Depuis quelques temps je m'efforce de suivre l'émission de fin d'après-midi "LSD la série documentaire" de Perrine Kervan sur France Culture, dont les enquêtes disent beaucoup de nos vies d'aujourd'hui, en laissant, me semble-t-il respectueusement, la parole aux gens "qui font".
Celle de cette semaine qui reprend, si j'ai bien compris, un travail antérieur, portait sur le travail de la police scientifique à Paris et ses alentours.
J'ai cru écouter d'abord comme lectrice et autrice potentielle de polars, et très vite j'ai été captivée comme on peut l'être avec presque n'importe quels métiers dont le quotidien concret nous était étranger. Toutes celles et ceux qui témoignent sont impressionnant•e•s de calme, s'efforçant d'expliquer de sur une scène de crime ou d'accidents ou de catastrophes, lorsqu'ils doivent prendre en charge des cadavres techniquement, c'est le boulot qui prime, la concentration, qu'il faut cloisonner, éviter de songer à l'humain vivant que fut la dépouille. Plusieurs répètent, c'est le travail, c'est comme ça. On n'est pas des héros, vous savez on s'habitue. Et puis il y a ceux qui n'ont pas de tracas à s'occuper des carcasses mais ne sauraient faire face aux proches, celle qui en revanche parvient à mettre la compassion de côté et se met en écoute attentive pour parler aux familles lors de la collecte d'éléments pour aider aux identifications.
Il est question aussi du cadavre de trop, le moment, différent pour chacun où la distanciation professionnelle ne tient plus et qui signifie que l'on doit changer de poste avant que d'être moins efficaces ou se laisser dévorer - comme quoi ça n'était pas si facile, en fait, ces métiers -.

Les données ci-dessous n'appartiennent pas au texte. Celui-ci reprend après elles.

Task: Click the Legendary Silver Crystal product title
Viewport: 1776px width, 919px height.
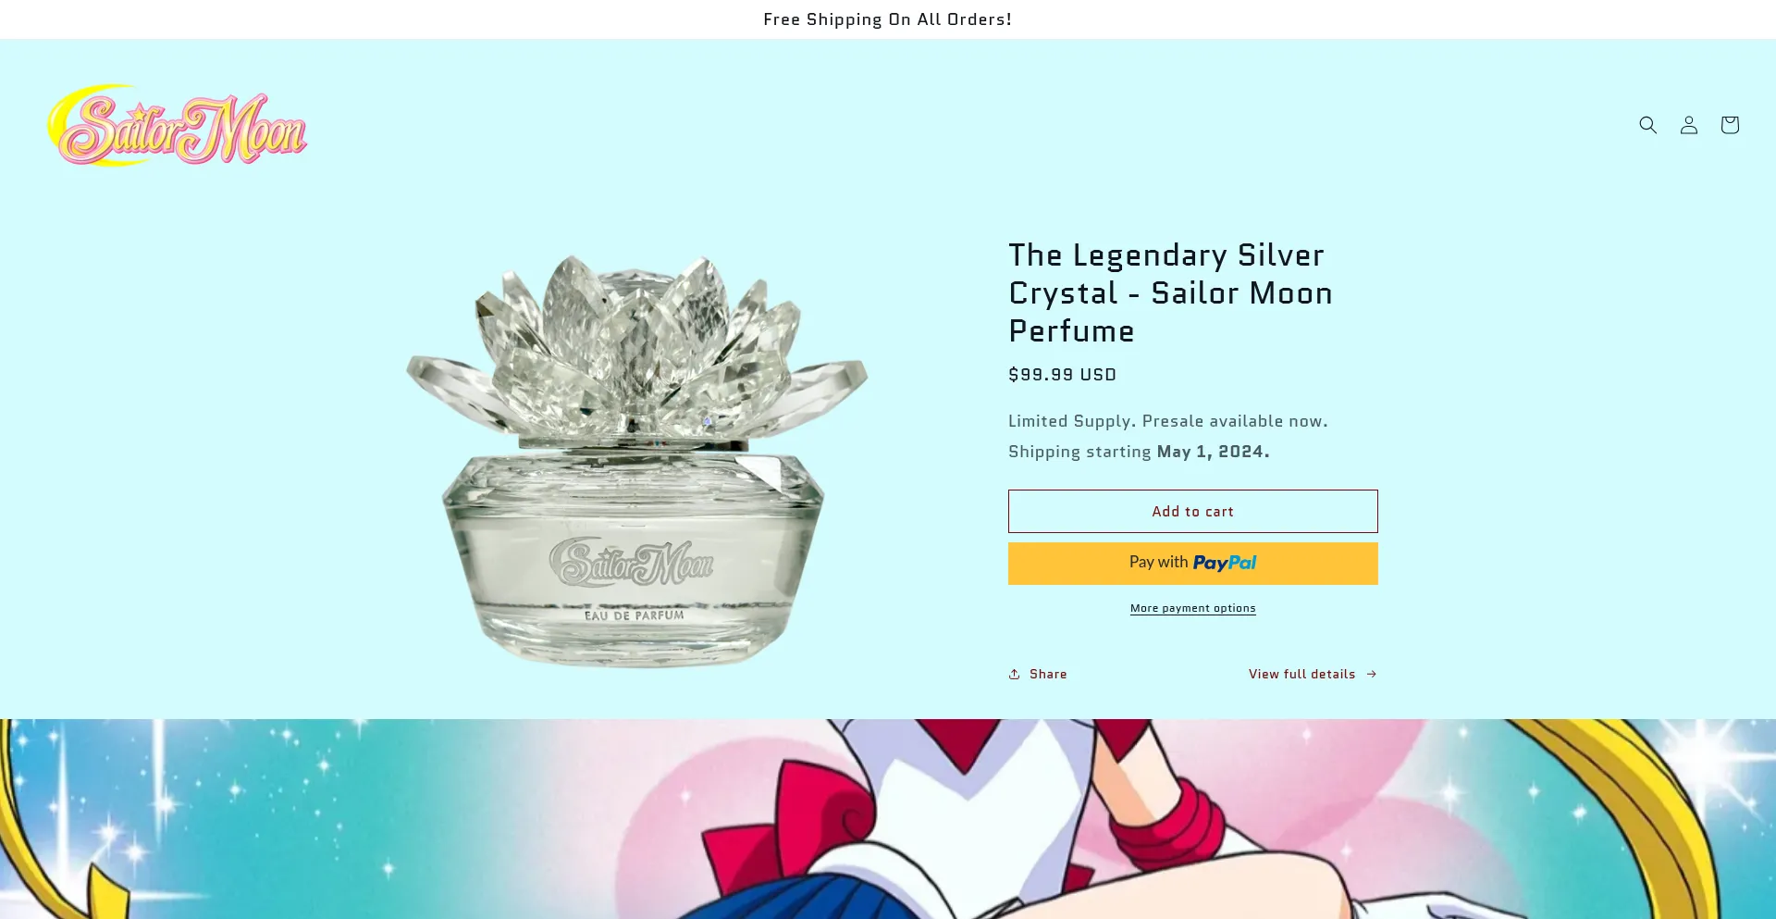Action: (1169, 292)
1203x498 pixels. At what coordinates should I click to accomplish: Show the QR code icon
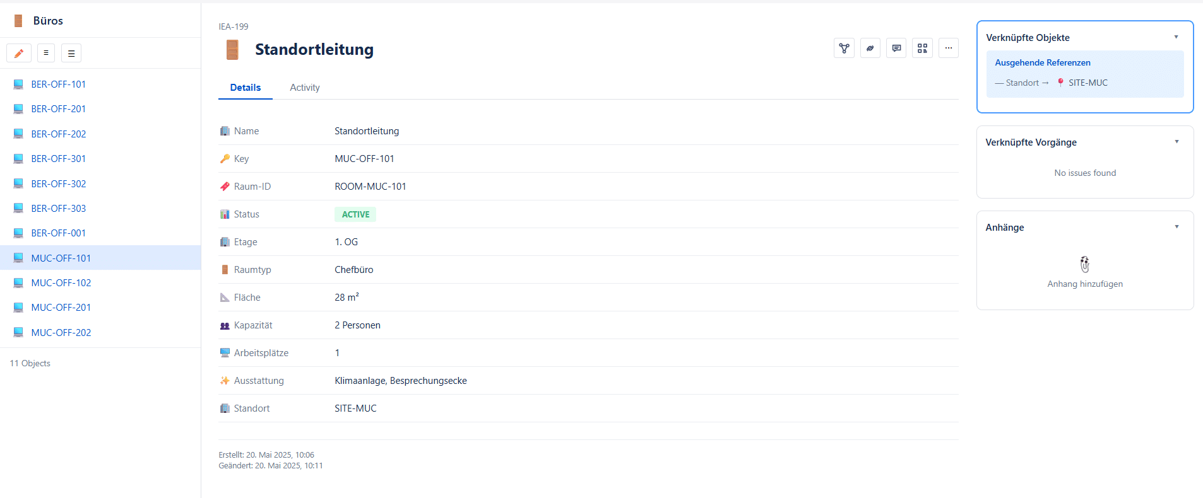922,49
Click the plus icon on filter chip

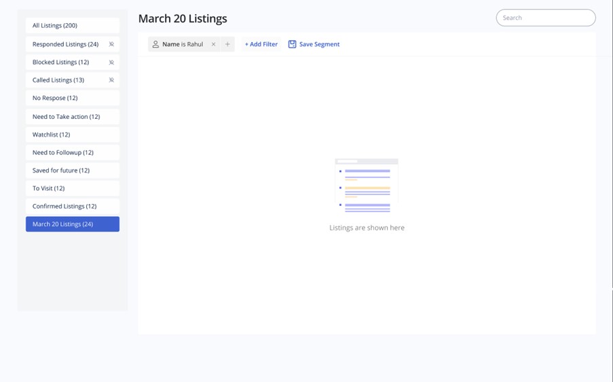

Et puis il y a cette émission particulière dédiée au travail consécutif aux attentats du 13 novembre 2015 à Paris. Surtout n'allez pas l'écouter si vous ne vous en sentez pas le courage. Mais si vous le pouvez, d'une façon terrible, ça fait du bien : même s'il y eut des cafouillages - dus à des ordres et contrordres et délimitations de périmètres d'interventions pas assez nettes, en haut lieu ; ainsi qu'au fait qu'on n'avait jamais eu tant de victimes d'un seul coup à Paris depuis les combats de la Libération (1) -, les professionnels de la police scientifiques ont fait un boulot énorme et qui force l'admiration. En particulier la façon dont comprenant qu'il se passait quelque chose, quelques-uns étant au Stade de France à suivre le match de foot de ce soir-là, avant même de recevoir des ordres ils s'étaient déjà mis en contact avec leur service et s'étaient avertis. Et puis les heures de travail sans relâche qu'elles et ils se sont enfilées. Une femme témoigne qu'elle fut loin de chez elle pendant 10 jours après un bref repos le samedi après-midi. Il y a aussi celui qui pendant des semaines a eu pour tâche d'analyser l'enregistrement audio qui du fait qu'il s'agissait au Bataclan au départ d'un concert est devenu celui de la tuerie. C'est particulièrement intéressant et impressionnant ce qu'il dit.
La question est également abordée du surcroît de travail consécutif pendant plusieurs mois dû non pas tant aux tâches directes mais à tout ce qui n'avait pas pu être traité d'autre de l'activité d'en temps normal et qui s'était accumulée.
Et puis toutes et tous, d'insister, je n'ai fait que mon travail. De toutes façons il fallait bien le faire, on l'a fait. Grande gratitude envers eux.
À retenir pour le cas de prochaines attaques, éviter de tenter de joindre la personne pour la vie de laquelle on s'inquiète, ça peut risquer de la signaler aux agresseurs si elle est encore vivante à ce cacher. Et puis en cas plus tard de non réponse envoyer un SMS indiquant Ce téléphone appartient à ... , notre identité, ce qu'on est pour la victime potentielle, et comment nous joindre.
PS : écoute fortement conseillées à toutes celles et ceux qui écrivent des polars ou des scénarii de séries policières.
(1) Et aussi que jusqu'à présent les plans d'urgence en cas d'attentats étaient orientés "attentats à la bombe", car ce type d'attaques où les gens se font tirer dessus puis les terroristes se font exploser n'avait pas en France encore de précédent.